While PnP makes it much easier to add devices to your computer, it is not infallible.
Variations in the software routines used by PnP BIOS developers, PCI device manufacturers and Microsoft have led many to refer to PnP as "Plug and Pray." But the overall effect of PnP has been to greatly simplify the process of upgrading your computer to add new devices or replace existing ones.


How It Works

Let's say that you have just added a new PCI-based sound card to your Windows XP computer. Here's an example of how it would work.

1. You open up your computer's case and plug the sound card into an empty PCI slot on the motherboard.
2. You close the computer's case and power up the computer.
3. The system BIOS initiates the PnP BIOS.


This motherboard has four PCI slots.

4. The PnP BIOS scans the PCI bus for hardware. It does this by sending out a signal to any device connected to the bus, asking the device who it is.
5. The sound card responds by identifying itself. The device ID is sent back across the bus to the BIOS.
6. The PnP BIOS checks the ESCD to see if the configuration data for the sound card is already present. Since the sound card was just installed, there is no existing ESCD record for it.
7. The PnP BIOS assigns IRQ, DMA, memory address and I/O settings to the sound card and saves the data in the ESCD.
8. Windows XP boots up. It checks the ESCD and the PCI bus. The operating system detects that the sound card is a new device and displays a small window telling you that Windows has found new hardware and is determining what it is.
9. In many cases, Windows XP will identify the device, find and load the necessary drivers, and you'll be ready to go. If not, the "Found New Hardware Wizard" will open up. This will direct you to install drivers off of the disc that came with the sound card.
10. Once the driver is installed, the device should be ready for use. Some devices may require that you restart the computer before you can use them. In our example, the sound card is immediately ready for use.
11. You want to capture some audio from an external tape deck that you have plugged into the sound card. You set up the recording software that came with the sound card and begin to record.
12. The audio comes into the sound card via an external audio connector. The sound card converts the analog signal to a digital signal.
13. The digital audio data from the sound card is carried across the PCI bus to the bus controller. The controller determines which device on the PCI device has priority to send data to the CPU. It also checks to see if data is going directly to the CPU or to system memory.
14. Since the sound card is in record mode, the bus controller assigns a high priority to the data coming from it and sends the sound card's data over the bus bridge to the system bus.
15. The system bus saves the data in system memory. Once the recording is complete, you can decide whether the data from the sound card is saved to a hard drive or retained in memory for additional processing


All aboard the PCI Express

As processor speeds steadily climb in the GHz range, many companies are working feverishly to develop a next-generation bus standard. Many feel that PCI, like ISA before it, is fast approaching the upper limit of what it can do.
All of the proposed new standards have something in common. They propose doing away with the shared-bus technology used in PCI and moving to a point-to-point switching connection. This means that a direct connection between two devices (nodes) on the bus is established while they are communicating with each other. Basically, while these two nodes are talking, no other device can access that path. By providing multiple direct links, such a bus can allow several devices to communicate with no chance of slowing each other down.

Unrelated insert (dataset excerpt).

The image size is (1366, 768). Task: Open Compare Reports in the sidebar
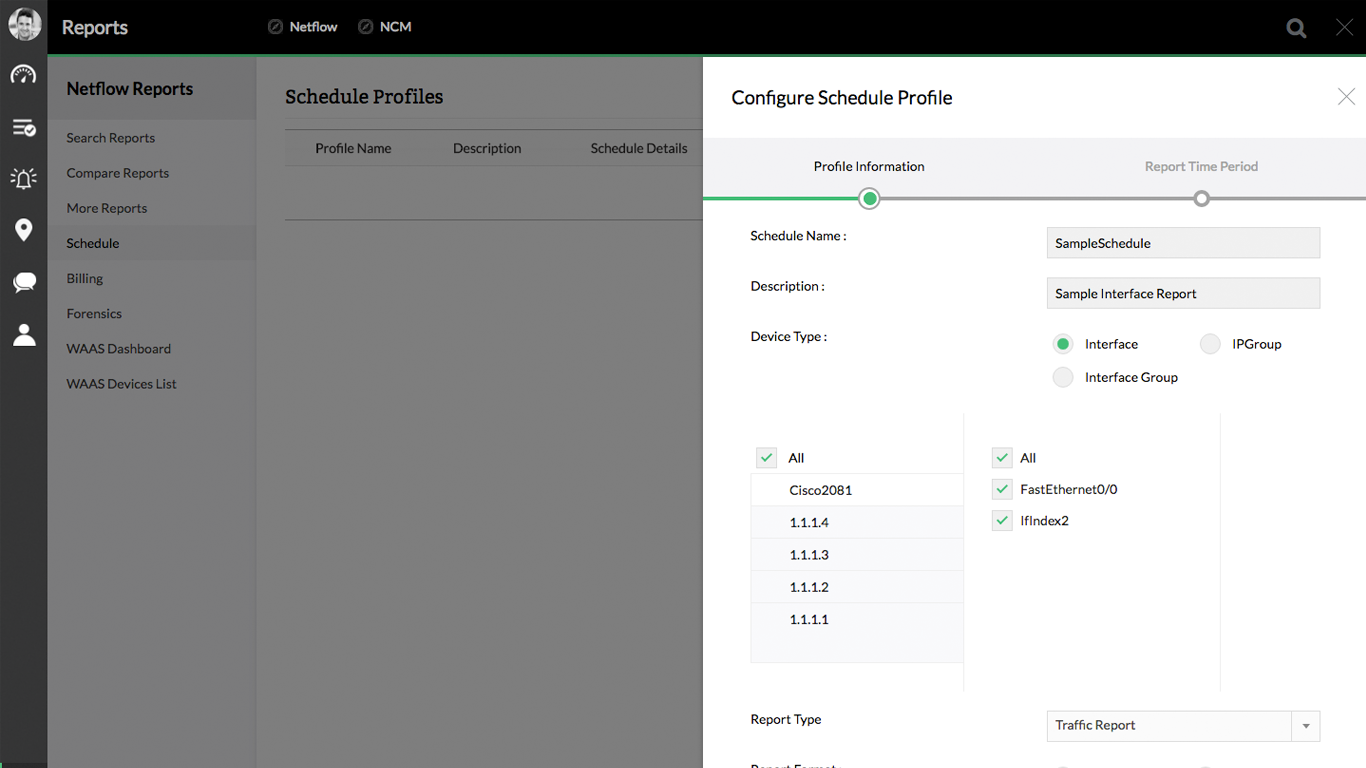click(x=118, y=173)
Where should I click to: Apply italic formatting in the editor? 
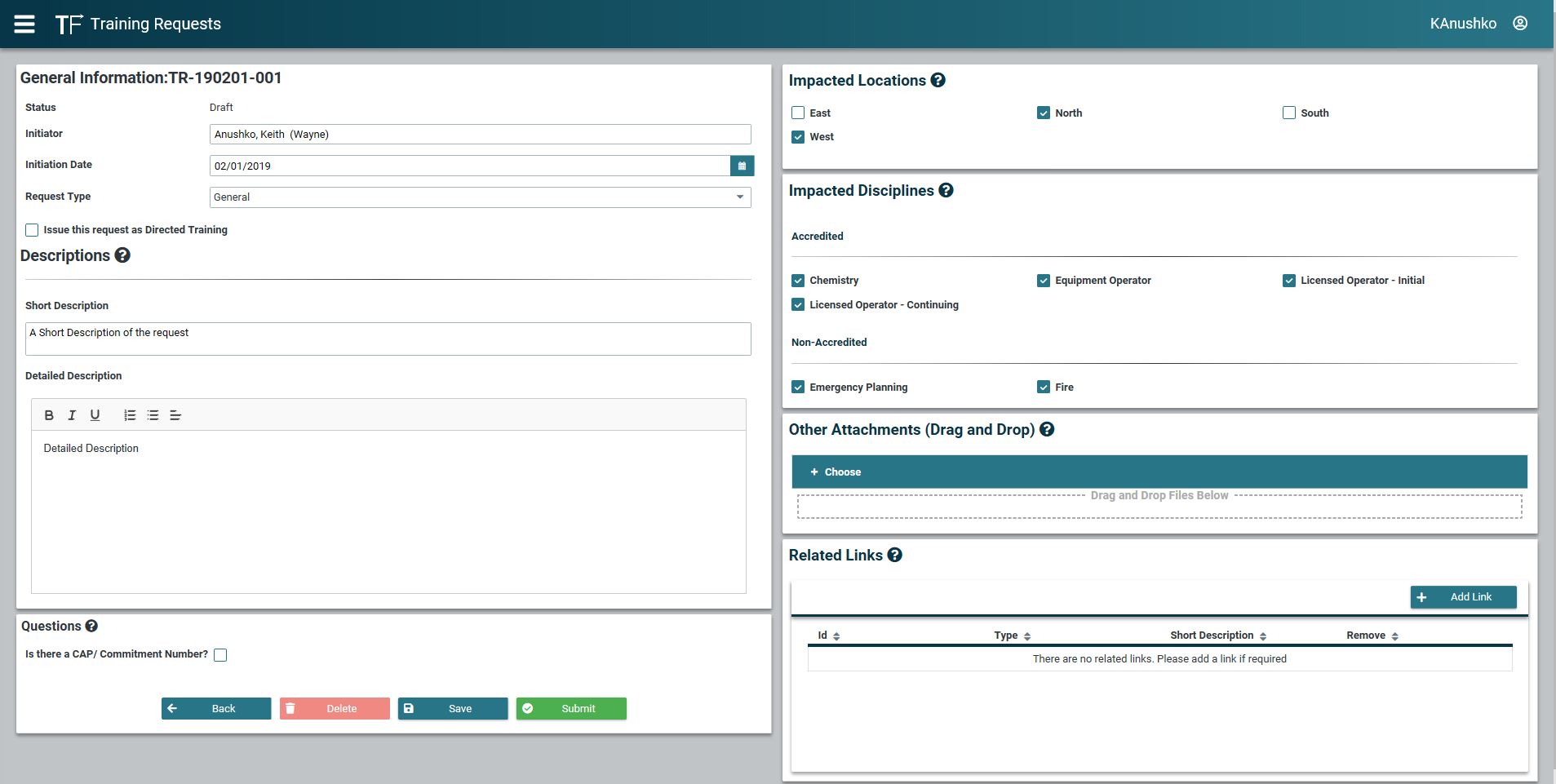[72, 415]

HyperTransport, a standard proposed by Advanced Micro Devices, Inc. (AMD), is touted by AMD as the natural progression from PCI. For each session between nodes, it provides two point-to-point links. Each link can be anywhere from 2 bits to 32 bits wide, supporting a maximum transfer rate of 6.4 GB per second. HyperTransport is designed specifically for connecting internal computer components to each other, not for connecting external devices such as removable drives. The development of bridge chips will enable PCI devices to access the HyperTransport bus.



PCI-Express, developed by Intel (and formerly know as 3GIO or 3rd Generation I/O), looks to be the "next big thing" in bus technology. At first, faster buses were developed for high-end servers. These were called PCI-X and PCI-X 2.0, but they weren't suitable for the home computer market, because it was very expensive to build motherboards with PCI-X.

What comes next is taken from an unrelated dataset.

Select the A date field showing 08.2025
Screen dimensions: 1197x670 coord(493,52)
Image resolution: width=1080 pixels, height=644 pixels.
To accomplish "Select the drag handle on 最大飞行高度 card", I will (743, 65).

PCI-Express is a completely different beast - it is aimed at the home computer market, and could revolutionize not only the performance of computers, but also the very shape and form of home computer systems. This new bus isn't just faster and capable of handling more bandwidth than PCI. PCI-Express is a point-to-point system, which allows for better performance and might even make the manufacturing of motherboards cheaper. PCI-Express slots will also accept older PCI cards, which will help them become popular more quickly than they would if everyone's PCI components were suddenly useless.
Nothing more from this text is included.